Hrvoje Ćustić

Personal information
- Date of birth: 21 October 1983
- Place of birth: Zadar, SR Croatia, SFR Yugoslavia
- Date of death: 3 April 2008 (aged 24)
- Place of death: Zadar, Croatia
- Height: 1.84 m (6 ft 1⁄2 in)
- Position(s): Midfielder; forward;

Senior career*
- Years: Team / Apps / (Gls)
- 2000–2005: Zadar / 84 / (7)
- 2005–2007: NK Zagreb / 22 / (1)
- 2007–2008: Zadar / 20 / (1)
- Total:  / 126 / (9)

International career^{‡}
- 2002–2003: Croatia U20 / 3 / (0)
- 2004–2005: Croatia U21 / 7 / (0)

= Hrvoje Ćustić =

Croatian footballer

Hrvoje Ćustić (21 October 1983 – 3 April 2008) was a Croatian footballer who played as a midfielder.

== Career ==
Ćustić started his professional career with his youth club NK Zadar in 2000 and also spent two seasons playing for NK Zagreb between 2005 and 2007, before returning to Zadar in the summer of 2007 on a four-year contract.

== International ==
Between 2004 and 2005, he also played for the Croatian national under-21 team, winning a total of 7 international caps for the team.

==Death==

In the opening minutes of his club's home match against HNK Cibalia in the Croatian first division on 29 March 2008, Ćustić suffered severe head injuries after colliding with a concrete wall positioned about three metres from the sideline, supporting the fence which separates the pitch from the stands. Seconds before, Ćustić tried to win a loose ball in a duel with an opposing player, but then both players collided and Ćustić was carried into the wall, hitting it with his head.

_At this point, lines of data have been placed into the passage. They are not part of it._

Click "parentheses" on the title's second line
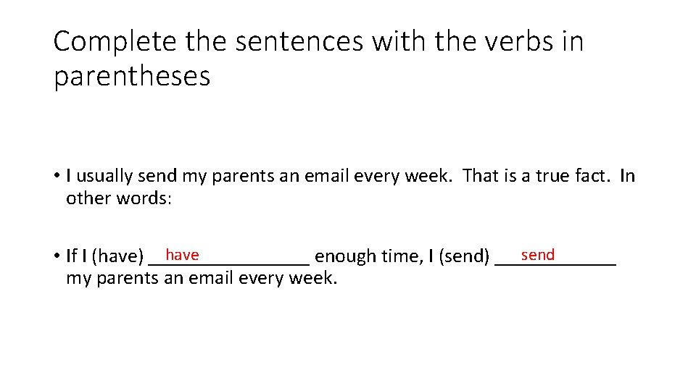This screenshot has height=391, width=696. coord(131,76)
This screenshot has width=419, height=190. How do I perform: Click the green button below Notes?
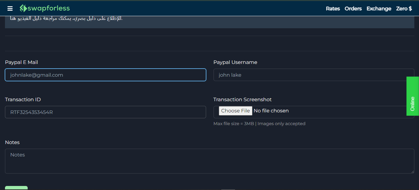point(16,188)
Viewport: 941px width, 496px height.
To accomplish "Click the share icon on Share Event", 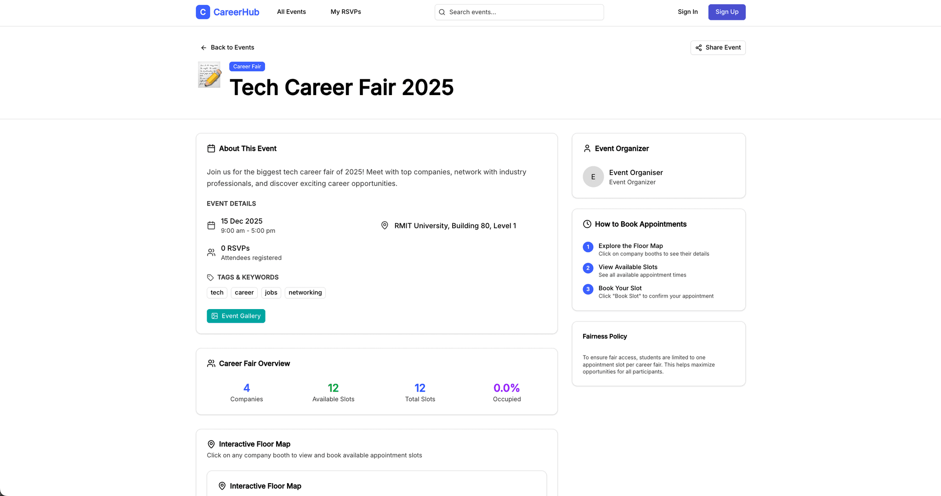I will pyautogui.click(x=698, y=47).
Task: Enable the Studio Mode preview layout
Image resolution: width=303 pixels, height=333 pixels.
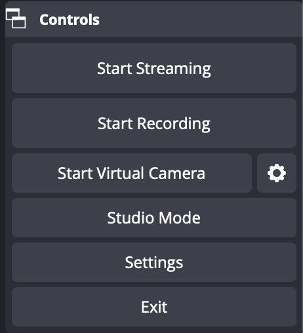Action: click(154, 218)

He was immediately transported to the local hospital and underwent surgery the following evening. Following the surgery, he was in an induced coma and his condition remained stable until 2 April 2008, when a believed infection caused a rapid increase in his body temperature. His condition immediately worsened and in the early afternoon of 3 April 2008, the hospital confirmed that he was brain dead at 11:51 CET that day. Following his death, all of the Croatian league fixtures scheduled for the following weekend were postponed.

==Legacy==
Ćustić's NK Zadar teammate and former AS Monaco goalkeeper Danijel Subašić wears the image of Hrvoje under his jersey while playing.